_RECORDS TO PROCESS:_
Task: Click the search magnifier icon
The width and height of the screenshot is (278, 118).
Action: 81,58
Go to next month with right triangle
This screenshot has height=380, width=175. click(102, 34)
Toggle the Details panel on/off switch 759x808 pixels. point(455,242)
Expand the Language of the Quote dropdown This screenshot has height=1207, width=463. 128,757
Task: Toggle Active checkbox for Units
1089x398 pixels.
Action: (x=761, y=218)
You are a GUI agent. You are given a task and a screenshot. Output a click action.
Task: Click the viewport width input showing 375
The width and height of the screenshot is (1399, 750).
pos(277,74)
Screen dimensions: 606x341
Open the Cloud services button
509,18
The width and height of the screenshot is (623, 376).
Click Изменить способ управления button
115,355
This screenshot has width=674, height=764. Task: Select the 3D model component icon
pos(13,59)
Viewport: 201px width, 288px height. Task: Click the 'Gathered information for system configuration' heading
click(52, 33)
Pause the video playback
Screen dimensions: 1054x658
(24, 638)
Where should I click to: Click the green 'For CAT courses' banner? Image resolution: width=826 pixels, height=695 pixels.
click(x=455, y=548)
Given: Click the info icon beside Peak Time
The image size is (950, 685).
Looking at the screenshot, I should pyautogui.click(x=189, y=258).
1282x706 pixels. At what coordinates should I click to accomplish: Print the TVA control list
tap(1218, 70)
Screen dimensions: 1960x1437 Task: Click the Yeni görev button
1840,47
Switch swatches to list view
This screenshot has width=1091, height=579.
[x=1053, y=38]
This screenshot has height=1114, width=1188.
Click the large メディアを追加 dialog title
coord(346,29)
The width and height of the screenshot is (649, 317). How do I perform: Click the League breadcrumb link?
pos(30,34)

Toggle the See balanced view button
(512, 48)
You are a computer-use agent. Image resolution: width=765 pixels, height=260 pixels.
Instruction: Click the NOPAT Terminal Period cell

_WHAT THIS TASK INVOLVES:_ From the listing above, count the lines that include the word "agent" and give the total alone.

_RESPONSE BELOW:_ 2